Several states have deemed for provision of ex-gratia in case of snakebite under sections of the disaster management acts and policies. The receipt of this amount, however, is mired in red tape and bureaucracy. For instance, a snakebite victim’s family in Karnataka spent nearly 14 lakhs on treatment, lost a member of their family and were passed around from one person to another at police station and hospital for over 6 months to receive a clean chit that would’ve enabled them to receive an ex-gratia amount of 2 lakhs.  In another case, a claim made by a next of kin for ex-gratia for the unfortunate demise of a 47-year-old man by snakebite, came to an absolute standstill. Several laboratories across the State rejected the police request to conduct an examination of the victim’s viscera, stating lack of resources and/or forensic expertise.
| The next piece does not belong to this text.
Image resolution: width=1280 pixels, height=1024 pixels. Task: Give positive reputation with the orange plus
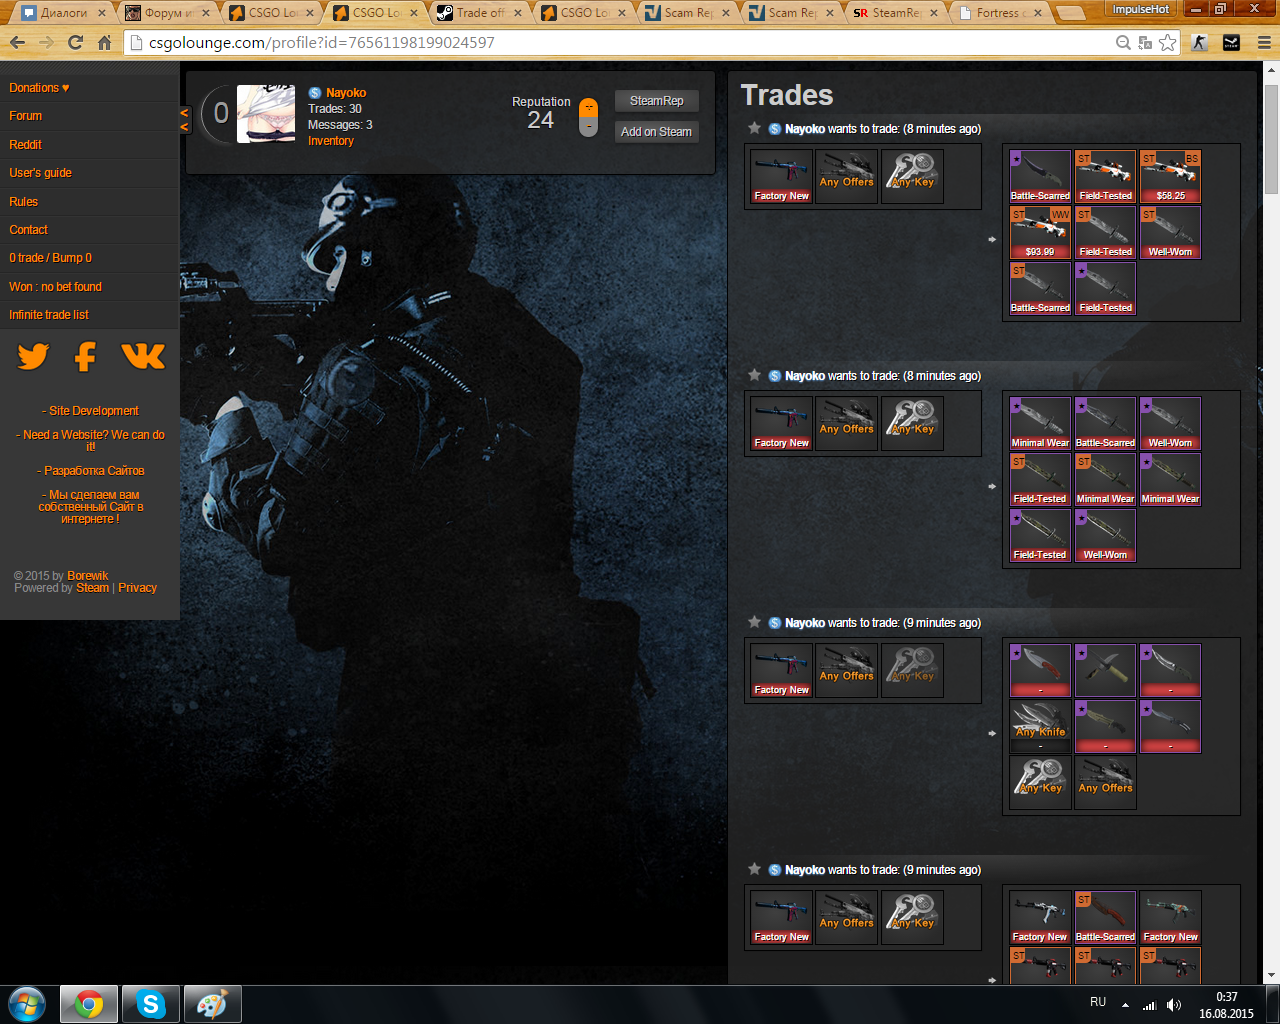(589, 107)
With over one million snakebites in India every year, resulting in nearly 200,000 cases of morbidity, over and above the nearly 60,000 deaths, the last thing victims and their families need is to tussle with the complexities and challenges that medicolegal cases bring with them. Reinforcing public’s faith in the existing medical infrastructure for snakebite treatment needs minimal bureaucracy, efficient systems, trained healthcare workers, and above all, empathy for afflicted families. Sensitisation of medical professionals to prioritise health care over fear of tedious, legal processes, speedy processing of MLC cases so the afflicted families may receive the ex-gratia amounts due to them and continued reinforcement of people-friendly policies, especially with enforcement agencies, will help victims get timely medical attention required for this neglected, life-threatening disease.

The rationale to not have this be a medicolegal case, unless suspected so by the treating doctors or the family of the victim, is overwhelming. It is now in the hands of policy makers to enable this landmark change and reduce the burden of snakebite that India carries.